Sufjan Stevens no Natal

Sérgio Lavos, 24.12.11

 

Sufjan Stevens lançou em 2006 aquele que será um dos melhores álbuns de Natal de sempre, "Songs for Christmas", uma caixa com cinco EP's que reúnem canções gravadas ao longo de cinco anos para oferecer a familiares e amigos nesta época. Versões de canções tradicionais e canções originais, cantadas e tocadas à maneira se Sufjan, melancólicas e delicadas, um manual para aprendizagem de um Natal alternativo. "O Come O Come Emmanuel" é uma das versões. 

Nevermind - vinte anos que passaram a correr

Sérgio Lavos, 24.09.11

 

No dia 24 de Setembro de 1991, o álbum Nevermind sai para as lojas; no dia 11 de Setembro de 2001, dois aviões embatem nas Torres Gémeas e matam quase 3000 pessoas.

 

As duas datas, sem nada que pareça aproximá-las, acabam por ser duas importantes balizas da geração a que pertenço. Em 1991 eu ainda achava que nunca chegaria à idade adulta; em 2001, eu já tinha entrado nessa idade sem me ter dado conta. Até que uma realidade tingida de ficção me desperta. 

 

A experiência do mundo é sempre individual, solitária; mas os dois acontecimentos certamente marcaram milhões de filhos da bonança dos oitenta. Curiosamente, somos nós, os da Geração Rasca, que agora mais sofremos as agruras de um capitalismo precário.

 

E os Nirvana, o que têm eles a ver com isto? Deixando um pouco de parte a música, o impacto de Nevermind foi um fogacho que rompeu o domínio da mentalidade consumista a que o mundo estava submetido naquela época. E, simultaneamente, o exemplo de como o capitalismo joga todas as mãos com um trunfo no bolso: os putos niilistas de Aberdeen, uma pequena cidade no Noroeste dos EUA, tornaram-se de um dia para o outro estrelas planetárias, os heróis que vieram substituir Axl Rose e rock bem composto que formava o gosto da juventude. Como diz Mickey Rourke (outro herói dessa década) em The Wrestler, os Nirvaram chegaram e estragaram isto tudo. E o capitalismo abraçava os que o desprezavam - como sempre o fez.

 

E é fácil de perceber como: a pose rebelde do hard rock era um postiço tão evidente como as lutas simuladas do wrestling. Axl Rose batia na namorada mas era um menino mimado com demasiado dinheiro nas mãos e um talento mais do que duvidoso (e nesta frase não entra Slash).

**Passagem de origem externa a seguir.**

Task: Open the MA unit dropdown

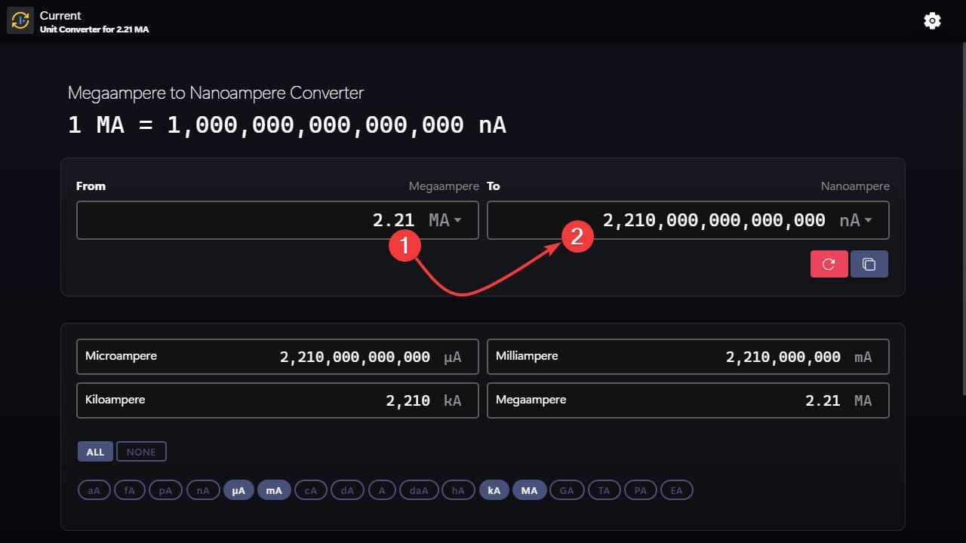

As tabelas eram dominadas pelo eurotrash e a britpop ainda não atingira o seu auge. E, de repente, surge uma banda que na aparência tinha um som violento, que remexia as entranhas; e pareciam tão reais, as letras de Kurt Cobain, a sua dor. Os adolescentes marginalizados encontravam o seu herói; e a onda varreria o mainstream, o tal fogacho.

 

Ao longo do tempo, muito se escreveu sobre as razões por detrás do êxito. Chegou-se a acordo sobre um ponto: entre as linhas de baixo vigorosas de Krist Novoselic, a bateria pujante (e brilhante) de David Grohl, a acidez das guitarras e a voz agreste de Kurt Cobain, escondia-se uma doçura pop que devia mais aos Beatles do que ao punk. Em parte esta acepção é verdadeira: Cobain admirava a banda inglesa. Mas os especialistas musicais não precisariam de ir tão longe. No punk - a linhagem directa dos Nirvana - sempre houve muito pop. Ou será que os Ramones nunca ouviram Beach Boys? E os Sex Pistols, não serão eles um dos melhores exemplos de aproveitamente da cultura popular de sempre - a imagem, acima de tudo, a pose?

 

In Bloom, a segunda faixa do álbum, é a prova disfarçada: no vídeo, a banda finge ser dos anos 60 - as raparigas gritam e puxam os cabelos, os rapazes deliram. A ironia provocatória da evocação era auto-indulgente. Servir os servos, como cantaria depois Cobain. As multidões ululantes eram servidas. Vendidos, sim, mas a gozar o melhor tempo da vida.

 

Os três sempre tiveram um sentido cénico insuperável. Cobain provocava, Novoselic seguia-o, Grohl é, sempre foi, um bom actor. Se assim é, o que diferenciava os Nirvana das bandas rock que os precederam? Encenar a verdade sempre foi o mais difícil. E Cobain acabaria por perceber isso demasiado tarde.

 

E a música, claro, a equação: um dos melhores baixistas rock dos últimos trinta anos; um Cobain que decidiu incorporar melodias trauteáveis nas suas composições; e um baterista que entrou e revolucionou o som da banda. O que mudou, de Bleach para Nevermind, passou muito pela entrada de Grohl. As variações rítmicas de Nevermind - a tal cadência lento-rápido-lento roubada aos Pixies - encaixam-se na perfeição às melodias vocais e instrumentais. E a produção de Butch Vig aprimora o som, limpa-o de impurezas, corta e cola até se encontrar o single perfeito. 

 

Mas as massas de jovens que os adoravam - no sentido religioso do termo - não poderiam perceber estas subtilezas. A eles - a mim - atraía o desespero urgente de dizer alguma coisa ao mundo. Os gritos de Cobain eram também os gritos dos jovens que o bem-estar material e o desconforto espiritual tinham castrado. Os slackers, os loosers (da canção de Beck), a geração rasca.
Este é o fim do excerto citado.